Zuckerman (1971, 1994) described SS as “a trait defined by the seeking of varied, novel, complex, and intense sensations and experiences, and the willingness to take physical, social, legal, and financial risks for the sake of such experience” (p. 27) and suggested a four-dimensional model comprising Thrill and Adventure Seeking (TAS; i.e., seeking for activities that include speed or danger), Experience Seeking (ES; i.e., seeking for mental experiences, travel, and non-conforming lifestyle), Disinhibition (i.e., seeking for social and sexual disinhibition, e.g., collective drinking, having many different sexual partners), and Boredom Susceptibility (BS; i.e., aversion against routine or repetition, expressed by restlessness when faced with monotony). The localization of SS in the Big Five showed robust positive relationships with Openness to Experience (e.g., Roberti, 2004). Further, extensive work on the physiological bases (e.g., hormones and neurotransmitters) and psychophysiological reactions (e.g., heart rate) has extended the understanding of SS by uncovering underlying physiological correlates (e.g., Zuckerman, 1979a, 1990, 1994; Zuckerman and Buchsbaum, 1980; Ballenger et al., 1983; Panksepp, 1998). SS relates to numerous behaviors and outcomes. For example, the literature provides robust evidence for the predictive value of SS for risk appraisals and perceptions (e.g., Zuckerman, 1991, 2007), behaviors such as substance use (e.g., Baker and Yardley, 2002; Martín-Fernández et al., 2019), hobbies (e.g., Furnham, 2004), vocational choices (e.g., Roth, 2003), gambling and sexual behaviors (e.g., Kalichman and Rompa, 1995; Reardon et al., 2019; Moynihan et al., 2021), and narrow domains such as political violence (Schumpe et al., 2020), to name but a few [for an in-depth overview, see Roberti (2004)].

The Present Study

We aimed to study the differential associations between dimensions of playfulness and SS in adults. For the latter, we used two models, namely, Zuckerman's (1994) standard four-factor model, assessed with the Sensation Seeking Scale-V (SSS-V), and Arnett's (1994) two-factor model, assessed with the Arnett Inventory of Sensation Seeking (AISS). While Zuckerman's SSS-V assesses inclinations to novelty and complexity of stimulation, Arnett distinguishes between the need for novelty and intensity of stimulation. Ferrando and Chico (2001) have tested the overlap between both measures and summarize: “Most of the SSS items address behaviors related to activities of risk and focus on the complexity of the stimulatory situation, whereas the AISS items address the desire for seeking intensity and novelty in sensory experience.” (p. 1,122). However, their latent analyses of the instruments' structures and item characteristics have shown that both capture the higher-order SS trait, but that their dimensions are not redundant. Using both models allows us to examine the full range of SS in its relationship with playfulness.

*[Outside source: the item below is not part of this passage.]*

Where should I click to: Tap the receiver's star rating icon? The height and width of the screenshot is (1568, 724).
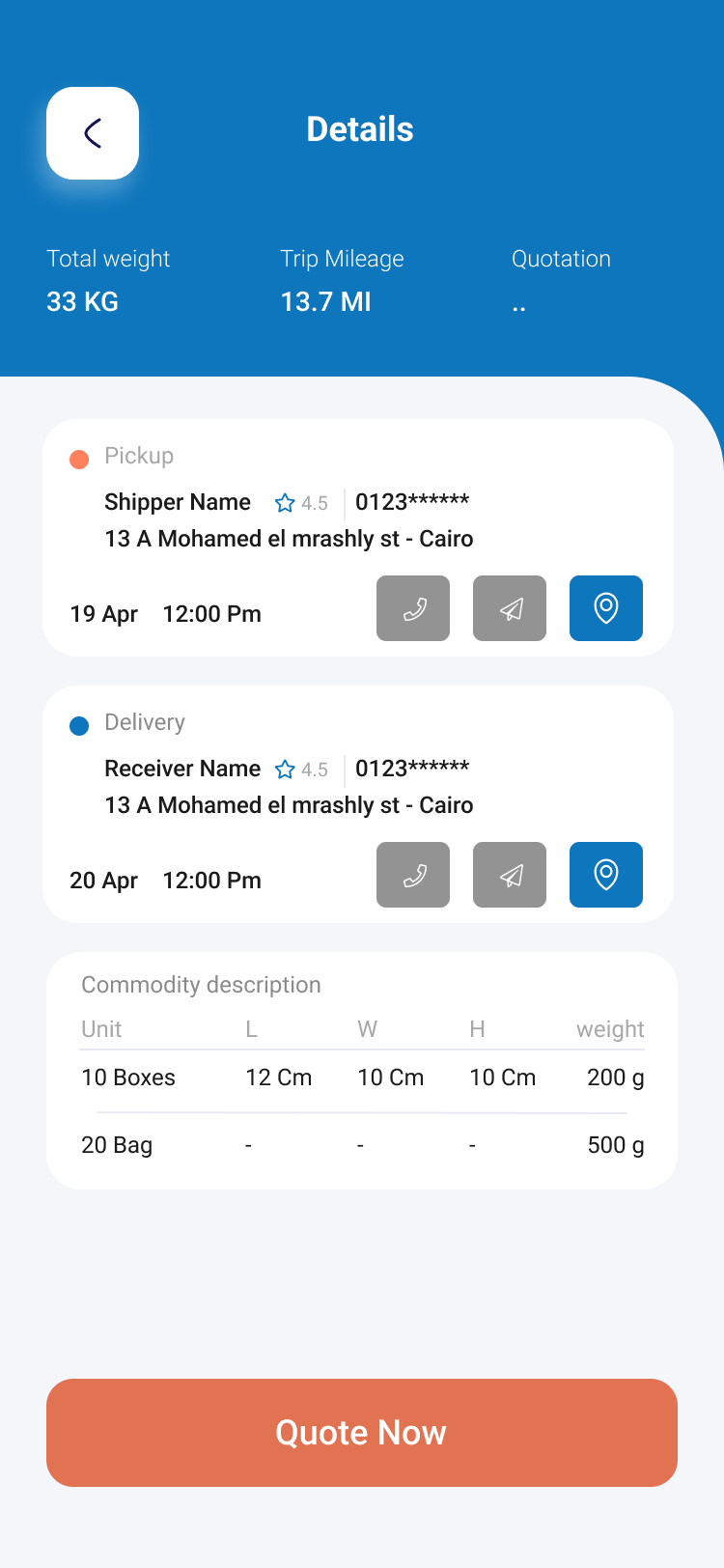(x=285, y=770)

Zuckerman (1979b, 1994) provides evidence for a positive relationship between playfulness and SS, for example, by using the adjective “playful” as an indicator of SS in early instruments to assess SS. Furthermore, initial findings on the overlap between inclinations to play(fulness) can be found in studies that examined the Need for Play (Murray, 1938), assessed with Jackson's (1974) Personality Research Form (PRF). When Zuckerman (1979a) examined the relationships between the PRF and his SSS, he found robust positive associations between all subscales and the Need for Play scale (rs ≤ 0.64), with Disinhibition showing the numerically highest correlation coefficients. Furthermore, Emmons et al. (1985) examined individual differences in leisure activities and found that the cluster representing “arousal behaviors” (e.g., “skiing” and “attending rock concerts”) positively correlated with the PRF's Need for Play scale (r = 0.40). While these findings provided early insights into the positive relationships between inclinations to play(fulness) and SS, it must be noted that Murray's definition of the Need for Play is (a) not meant as a definition of the personality trait and (b) somewhat limited in comparison with how playfulness is understood in current models. It only covers a hedonic orientation2, but does not, for example, encompass interpersonal or intellectual components (see e.g., Barnett, 2007; Proyer, 2017). Zuckerman (1994) argued that the correlations between SS and the Need for Play might be based on the shared element of seeking sensations of pleasure, but not necessarily seeking novel input and curiosity. The notion of “fun” or pleasure is common in many models of playfulness, but it has been acknowledged that playfulness also has other facets and, thus, it is worthwhile to examine other communalities between playfulness and SS. Nevertheless, these early studies provide support for the notion that a further examination of the association is of importance.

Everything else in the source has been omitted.